The overall quality of the evidence was low to very low. The main limitations were serious risk of bias related to blinding of participants and personnel, indirectness and imprecision. We identified 16 RCTs comparing a device versus no treatment (two studies; 90 women), hormonal treatment versus no treatment or placebo (two studies; 136 women), device combined with hormonal treatment versus no treatment (one study; 20 women), barrier gel versus no treatment (five studies; 464 women), device with graft versus device without graft (three studies; 190 women), one type of device versus another device (one study; 201 women), gel combined with hormonal treatment and antibiotics versus hormonal treatment with antibiotics (one study; 52 women) and device combined with gel versus device (one study; 120 women). The total number of participants was 1273, but data on 1133 women were available for analysis. Only two of 16 studies included 100% infertile women; in all other studies, the proportion was variable or unknown.

No study reported live birth, but some (five studies) reported outcomes that were used as surrogate outcomes for live birth (term delivery or ongoing pregnancy).

Anti-adhesion therapy versus placebo or no treatment following operative hysteroscopy.
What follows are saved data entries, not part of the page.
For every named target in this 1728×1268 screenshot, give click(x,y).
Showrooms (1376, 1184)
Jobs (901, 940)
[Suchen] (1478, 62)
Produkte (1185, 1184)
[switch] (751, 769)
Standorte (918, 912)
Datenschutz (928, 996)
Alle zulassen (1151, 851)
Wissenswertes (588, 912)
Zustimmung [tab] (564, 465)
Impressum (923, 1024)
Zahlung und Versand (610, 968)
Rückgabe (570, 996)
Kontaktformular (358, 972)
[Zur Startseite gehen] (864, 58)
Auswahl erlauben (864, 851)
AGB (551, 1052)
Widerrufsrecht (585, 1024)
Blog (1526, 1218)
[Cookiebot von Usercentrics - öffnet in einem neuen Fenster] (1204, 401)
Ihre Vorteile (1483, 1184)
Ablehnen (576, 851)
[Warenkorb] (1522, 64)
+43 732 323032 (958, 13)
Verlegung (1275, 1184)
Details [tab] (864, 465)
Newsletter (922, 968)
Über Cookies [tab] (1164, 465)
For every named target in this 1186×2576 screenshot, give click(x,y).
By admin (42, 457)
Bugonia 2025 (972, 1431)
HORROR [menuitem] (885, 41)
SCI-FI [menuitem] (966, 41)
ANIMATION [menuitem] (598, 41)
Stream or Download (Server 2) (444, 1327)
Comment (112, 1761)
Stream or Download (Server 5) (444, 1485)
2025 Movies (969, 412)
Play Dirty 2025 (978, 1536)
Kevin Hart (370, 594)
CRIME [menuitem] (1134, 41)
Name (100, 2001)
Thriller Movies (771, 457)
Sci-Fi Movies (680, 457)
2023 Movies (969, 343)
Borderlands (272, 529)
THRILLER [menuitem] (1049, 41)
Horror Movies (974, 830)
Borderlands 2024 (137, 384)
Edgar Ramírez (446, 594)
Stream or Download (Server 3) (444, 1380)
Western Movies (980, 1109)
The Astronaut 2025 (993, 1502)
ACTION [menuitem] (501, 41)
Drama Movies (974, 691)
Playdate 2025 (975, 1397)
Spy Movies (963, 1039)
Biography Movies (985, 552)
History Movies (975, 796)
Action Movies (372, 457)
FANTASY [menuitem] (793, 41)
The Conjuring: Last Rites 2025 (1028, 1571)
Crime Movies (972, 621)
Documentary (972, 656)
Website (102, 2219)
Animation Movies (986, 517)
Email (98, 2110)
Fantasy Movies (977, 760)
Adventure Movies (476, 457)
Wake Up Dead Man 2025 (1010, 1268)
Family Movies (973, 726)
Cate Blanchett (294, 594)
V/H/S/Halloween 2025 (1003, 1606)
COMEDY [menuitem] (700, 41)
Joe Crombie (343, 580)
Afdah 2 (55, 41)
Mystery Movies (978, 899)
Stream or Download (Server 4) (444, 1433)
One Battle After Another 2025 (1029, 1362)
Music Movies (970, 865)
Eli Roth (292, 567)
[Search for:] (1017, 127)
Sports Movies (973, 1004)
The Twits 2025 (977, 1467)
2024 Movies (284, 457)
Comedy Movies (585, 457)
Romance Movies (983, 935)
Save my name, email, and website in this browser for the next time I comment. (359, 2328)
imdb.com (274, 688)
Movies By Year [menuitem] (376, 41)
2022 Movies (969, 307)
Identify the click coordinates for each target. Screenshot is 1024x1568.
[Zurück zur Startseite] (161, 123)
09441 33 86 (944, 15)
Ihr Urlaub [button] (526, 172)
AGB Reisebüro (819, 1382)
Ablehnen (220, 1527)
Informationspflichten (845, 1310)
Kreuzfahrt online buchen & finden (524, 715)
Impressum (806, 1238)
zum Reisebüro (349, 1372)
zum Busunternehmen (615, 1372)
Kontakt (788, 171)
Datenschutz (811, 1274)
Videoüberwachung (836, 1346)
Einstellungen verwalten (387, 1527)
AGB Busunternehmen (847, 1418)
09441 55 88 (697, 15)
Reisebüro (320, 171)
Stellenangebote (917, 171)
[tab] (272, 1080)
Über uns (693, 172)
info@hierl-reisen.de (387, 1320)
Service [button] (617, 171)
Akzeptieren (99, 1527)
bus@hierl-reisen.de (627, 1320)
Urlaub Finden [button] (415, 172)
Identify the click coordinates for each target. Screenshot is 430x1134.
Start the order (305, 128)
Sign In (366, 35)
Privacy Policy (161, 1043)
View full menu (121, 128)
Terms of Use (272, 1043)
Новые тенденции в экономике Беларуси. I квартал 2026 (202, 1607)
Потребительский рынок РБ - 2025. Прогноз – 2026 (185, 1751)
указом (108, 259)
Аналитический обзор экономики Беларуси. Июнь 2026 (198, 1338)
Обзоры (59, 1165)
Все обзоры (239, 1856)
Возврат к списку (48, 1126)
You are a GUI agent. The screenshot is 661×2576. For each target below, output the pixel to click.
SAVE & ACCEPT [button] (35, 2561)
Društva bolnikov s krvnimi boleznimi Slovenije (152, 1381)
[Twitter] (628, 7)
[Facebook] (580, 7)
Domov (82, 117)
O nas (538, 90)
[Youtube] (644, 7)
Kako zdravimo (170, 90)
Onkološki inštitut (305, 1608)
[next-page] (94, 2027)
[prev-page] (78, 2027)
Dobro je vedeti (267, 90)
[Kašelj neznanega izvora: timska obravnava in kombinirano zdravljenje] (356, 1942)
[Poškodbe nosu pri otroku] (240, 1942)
There was insufficient evidence to determine whether there was a difference between the use of a device or hormonal treatment compared to no treatment or placebo with respect to term delivery or ongoing pregnancy rates (odds ratio (OR) 0.94, 95% confidence interval (CI) 0.42 to 2.12; 107 women; 2 studies; I² = 0%; very-low-quality evidence).

There were fewer IUAs at second-look hysteroscopy using a device with or without hormonal treatment or hormonal treatment or barrier gels compared with no treatment or placebo (OR 0.35, 95% CI 0.21 to 0.60; 560 women; 8 studies; I² = 0%; low-quality evidence). The number needed to treat for an additional beneficial outcome (NNTB) was 9 (95% CI 5 to 17).

Comparisons of different anti-adhesion therapies following operative hysteroscopy

It was unclear whether there was a difference between the use of a device combined with graft versus device only for the outcome of ongoing pregnancy (OR 1.48, 95% CI 0.57 to 3.83; 180 women; 3 studies; I² = 0%; low-quality evidence). There were fewer IUAs at second-look hysteroscopy using a device with or without graft/gel or gel combined with hormonal treatment and antibiotics compared with using a device only or hormonal treatment combined with antibiotics, but the findings of this meta-analysis were affected by evidence quality (OR 0.55, 95% CI 0.36 to 0.83; 451 women; 5 studies; I² = 0%; low-quality evidence).